Reading passage Block Start

Monday, March 7, 2011

Who was Harry Nilsson?


Harry Nilsson wrote the song, “One,” as in “the loneliest number you could ever do,” which became a top 10 hit for Three Dog Night in 1969. He also wrote “Cuddly Toy” for the Monkees, and “Best Friend,” the theme to TV’s The Courtship of Eddie’s Father. So it’s a bit ironic that his own first hit single, “Everybody’s Talkin’,” and his biggest hit, 1971's “Without You,” were covers written by others. Nilsson, who preferred to be billed by his last name only, had an erratic career. These days, if he’s known at all, it’s as the guy who partied too hard with John Lennon during the latter’s infamous “lost weekend” of 1973-74. He’s also the guy who owned the London flat in which both Mama Cass Elliot and Who drummer Keith Moon breathed their last, respectively, in 1974 and 1978.

There was a time, however, when Nilsson was big. His 1971 album, Nilsson Schmilsson, produced by Richard Perry, sold a million copies and was nominated for Grammys as Album of the Year, Record of the Year, Best Engineered Recording, etc, and won Nilsson a second Grammy for Male Pop Vocal (the first was for “Everybody’s Talkin’”). Rather than follow that blockbuster with something equally commercial, he chose to litter 1972's Son of Schmilsson with profane lyrics that guaranteed it would receive minimal exposure on the radio. He followed that with an album of standards, then Pussy Cats produced by John Lennon, wherein he sang so forcefully that he damaged his voice. Robert Altman recruited him to write the songs for Popeye, released in 1980, the same year that Lennon’s murder inspired him to campaign for tougher gun control laws. The next time the world heard from Harry Nilsson was in 1994. On January 15 that year, he died of a heart attack at age 52.

Reading passage Block End
Dataset Block Start

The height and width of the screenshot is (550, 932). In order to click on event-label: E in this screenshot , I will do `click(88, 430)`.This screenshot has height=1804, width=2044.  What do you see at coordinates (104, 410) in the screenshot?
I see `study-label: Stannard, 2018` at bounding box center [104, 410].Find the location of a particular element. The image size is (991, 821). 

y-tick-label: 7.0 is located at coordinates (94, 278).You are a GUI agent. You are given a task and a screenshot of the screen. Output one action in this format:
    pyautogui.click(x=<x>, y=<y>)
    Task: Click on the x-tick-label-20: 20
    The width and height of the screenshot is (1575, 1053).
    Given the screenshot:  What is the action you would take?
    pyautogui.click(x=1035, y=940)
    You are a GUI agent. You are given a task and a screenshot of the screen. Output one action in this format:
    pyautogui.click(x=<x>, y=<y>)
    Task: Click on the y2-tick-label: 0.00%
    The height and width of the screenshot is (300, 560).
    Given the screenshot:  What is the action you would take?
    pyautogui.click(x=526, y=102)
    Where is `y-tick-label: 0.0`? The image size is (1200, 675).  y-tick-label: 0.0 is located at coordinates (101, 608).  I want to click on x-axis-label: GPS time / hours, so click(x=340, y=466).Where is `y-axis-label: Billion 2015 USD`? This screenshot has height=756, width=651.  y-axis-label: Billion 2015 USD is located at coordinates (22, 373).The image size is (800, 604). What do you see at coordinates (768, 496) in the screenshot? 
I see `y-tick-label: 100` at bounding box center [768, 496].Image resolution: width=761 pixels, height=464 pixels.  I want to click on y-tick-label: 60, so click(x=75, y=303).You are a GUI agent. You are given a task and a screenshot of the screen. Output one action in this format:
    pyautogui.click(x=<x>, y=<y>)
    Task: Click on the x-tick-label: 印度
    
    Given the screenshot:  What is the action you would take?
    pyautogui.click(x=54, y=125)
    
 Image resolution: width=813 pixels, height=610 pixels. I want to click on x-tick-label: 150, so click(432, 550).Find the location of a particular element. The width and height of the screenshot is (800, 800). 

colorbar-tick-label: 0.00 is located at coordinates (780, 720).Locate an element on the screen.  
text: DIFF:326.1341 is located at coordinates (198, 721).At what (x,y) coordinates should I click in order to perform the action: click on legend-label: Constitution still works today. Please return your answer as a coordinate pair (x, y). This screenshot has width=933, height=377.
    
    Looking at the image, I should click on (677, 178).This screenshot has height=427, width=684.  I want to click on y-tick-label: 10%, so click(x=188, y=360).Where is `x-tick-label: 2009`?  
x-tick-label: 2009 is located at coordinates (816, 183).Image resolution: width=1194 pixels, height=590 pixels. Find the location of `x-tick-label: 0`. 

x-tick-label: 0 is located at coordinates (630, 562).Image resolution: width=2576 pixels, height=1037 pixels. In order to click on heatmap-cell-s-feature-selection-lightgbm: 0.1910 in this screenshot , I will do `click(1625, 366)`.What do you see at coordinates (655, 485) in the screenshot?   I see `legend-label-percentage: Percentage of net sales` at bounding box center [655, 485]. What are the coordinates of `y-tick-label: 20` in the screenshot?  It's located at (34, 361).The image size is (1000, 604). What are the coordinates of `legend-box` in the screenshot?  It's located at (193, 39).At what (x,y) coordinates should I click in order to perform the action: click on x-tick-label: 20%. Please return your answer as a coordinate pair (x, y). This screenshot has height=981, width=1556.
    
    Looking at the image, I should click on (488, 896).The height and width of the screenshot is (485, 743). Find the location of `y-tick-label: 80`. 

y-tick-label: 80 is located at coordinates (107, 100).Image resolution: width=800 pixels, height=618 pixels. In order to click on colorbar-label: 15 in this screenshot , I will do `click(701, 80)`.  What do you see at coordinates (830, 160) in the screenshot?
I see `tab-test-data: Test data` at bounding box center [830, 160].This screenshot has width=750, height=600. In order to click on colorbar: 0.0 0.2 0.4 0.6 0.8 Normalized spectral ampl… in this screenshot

Dataset Block End

**Work order A**
Can you reproduce the passage of the Harry Nilsson piece starting with "Who was Harry" and going on through "1974 and 1978."?
**Work order B**
Would you take the Harry Nilsson piece further, picking up right after its final sentence?
The records have nothing to do with what comes next.

**Written answer A**
Who was Harry Nilsson?


Harry Nilsson wrote the song, “One,” as in “the loneliest number you could ever do,” which became a top 10 hit for Three Dog Night in 1969. He also wrote “Cuddly Toy” for the Monkees, and “Best Friend,” the theme to TV’s The Courtship of Eddie’s Father. So it’s a bit ironic that his own first hit single, “Everybody’s Talkin’,” and his biggest hit, 1971's “Without You,” were covers written by others. Nilsson, who preferred to be billed by his last name only, had an erratic career. These days, if he’s known at all, it’s as the guy who partied too hard with John Lennon during the latter’s infamous “lost weekend” of 1973-74. He’s also the guy who owned the London flat in which both Mama Cass Elliot and Who drummer Keith Moon breathed their last, respectively, in 1974 and 1978.

**Written answer B**
Nilsson is the subject of a documentary film, Who Is Harry Nilsson and Why Is Everybody Talkin’ About Him, by John Scheinfeld, who previously made The U.S. VS John Lennon. With his blonde hair and sad eyes, Nilsson looked like a choir boy when he first emerged on the scene in late 1967. Terry Gilliam may have said it best: “He was a fallen angel.” Nilsson started on the path to self-destruction almost as soon as he became successful. The song “1941,” named after the year of his birth, may have offered a clue to his troubles:

“Well, in 1941, a happy father had a son,
and by 1944, the father walked right out the door.”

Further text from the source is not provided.